HER: What’s your cell plan?
ME: Bodily decay over decades until inevitable mortal collapse. You?
HER: …
ME: …
HER: … V-Verizon.
[bleeding out]
ER Doctor: do you know your blood type?
ME: I’ve never really thought about it TBH. As long as it has a good personality
Her: I like a guy who’s mechanically inclined
Me: *tilts my chair back all the way*
Her: no, I mean good with cars
Me: *hits play on the movie Cars*
I got a car wash 5 days ago and it hasn’t rained yet. Who broke the weather?
I’m sorry you’re breaking up [static sound] I’m about to go through a tunnel.
Dad, we’re right in front of you
Uh….. go ask your mom.
Things you never find once lost
1. Innocence
2. Childhood
3. Chapstick
4. New Chapstick
5. Backup Chapstick
What did the blanket say as it fell off the bed?
Oh sheet.
Hamburger Helper only works if the hamburger is ready to accept that it needs help.
fellas is it cheating to call people by their names
My boss calls me chief, so I really don’t know who’s in charge anymore. I hope it’s not me because I haven’t been paying attention.

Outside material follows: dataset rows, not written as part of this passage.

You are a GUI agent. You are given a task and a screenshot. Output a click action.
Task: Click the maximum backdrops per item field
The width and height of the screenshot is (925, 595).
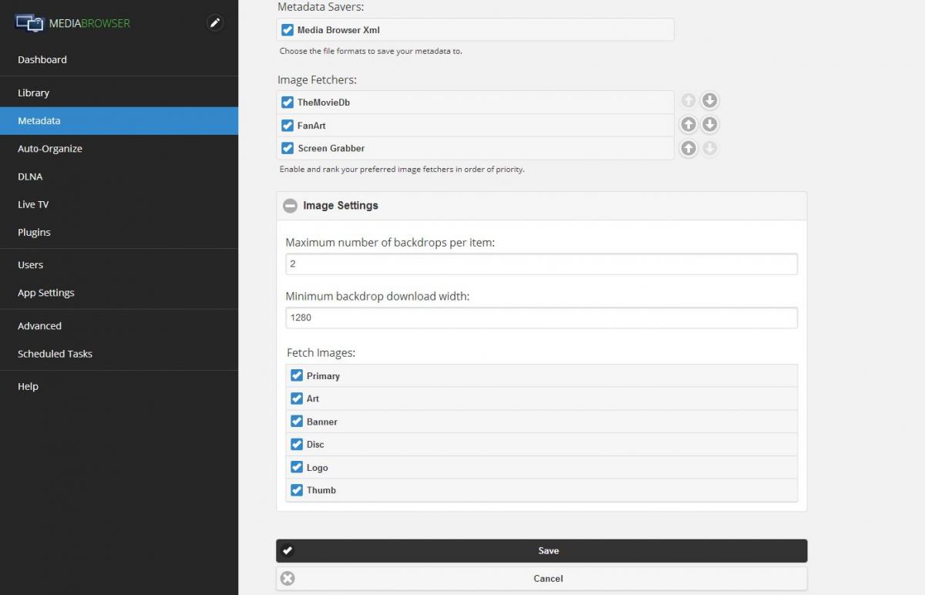[541, 264]
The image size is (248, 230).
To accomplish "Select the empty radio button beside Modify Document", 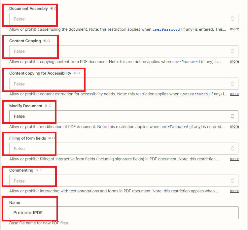I will (x=50, y=106).
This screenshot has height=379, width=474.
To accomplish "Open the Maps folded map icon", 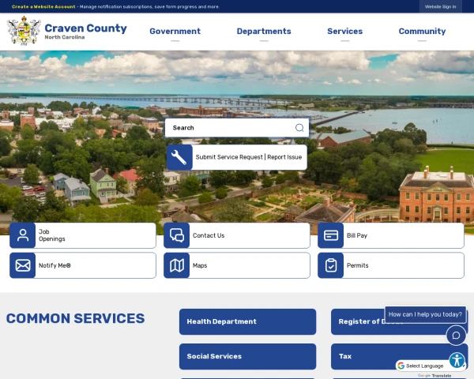I will (x=176, y=265).
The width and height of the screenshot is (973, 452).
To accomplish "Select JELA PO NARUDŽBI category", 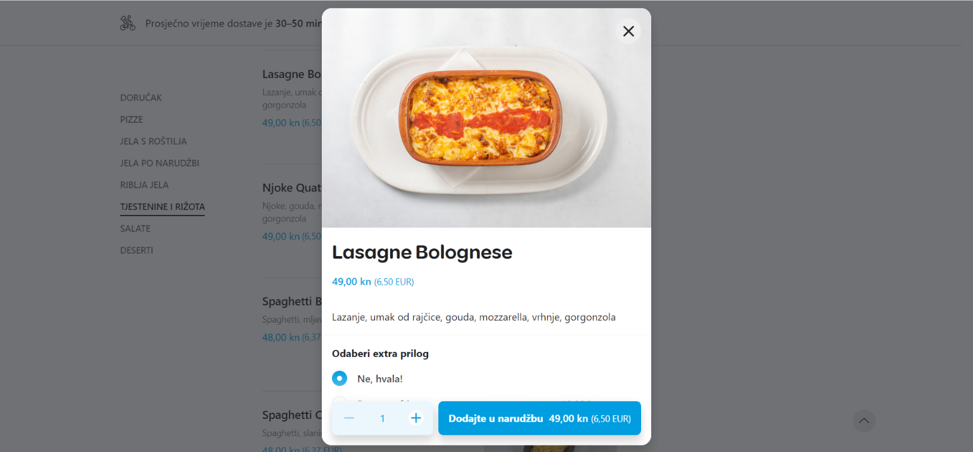I will tap(160, 163).
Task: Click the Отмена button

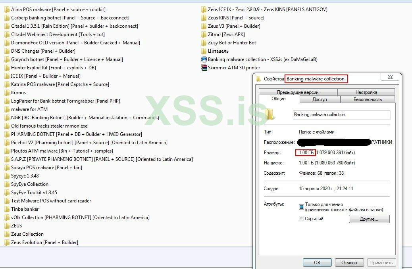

People who like country: “I get it people don’t like country you can put whatever you want on”
People who don’t like country: “I swear if you put country on I will jump out of this moving vehicle run to the closest body of water and drown myself”

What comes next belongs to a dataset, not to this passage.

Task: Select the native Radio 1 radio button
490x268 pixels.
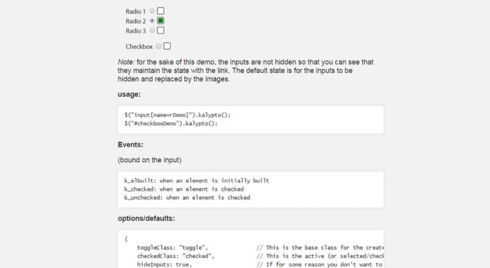Action: pyautogui.click(x=152, y=11)
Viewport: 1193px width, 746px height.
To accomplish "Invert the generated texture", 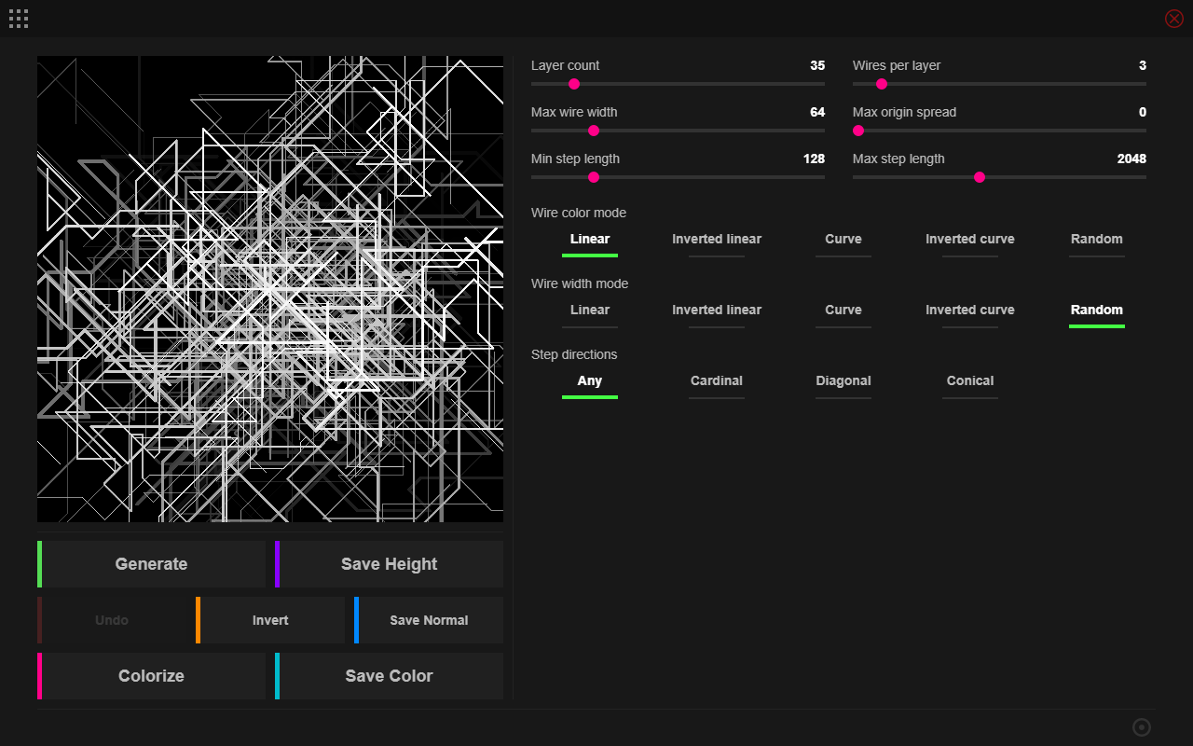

Maybe people are the dumbest creatures on Earth, and animals just pretend to be dumber to avoid talking to us.
I just got a text from a number I don’t recognize saying, ‘You’re an embarrassment of a son’. I’ve narrowed it down to 2 people.
Passive aggressive has never been my thing, I prefer chasing you with a chainsaw.
Her eyes light up the room. They are lasers. Everyone is running.
I should have known I was in for a rough afternoon when my child described her drink as “too soggy.”
Any song can be a lullaby if you sing it gently enough.
I think weddings should have a worst man too, like just the biggest piece of shit the groom knows.
i’m not in a weird mood this is who i am.
People who say I tend to give up too fast on things should- eh, know what, never mind.
me: [throwing pebbles in the sea]
fred flintstone: NOOOOOOOO
There is no greater evil in this world than somebody who DMs you a picture of their moist slice of cake…knowing that you have no cake.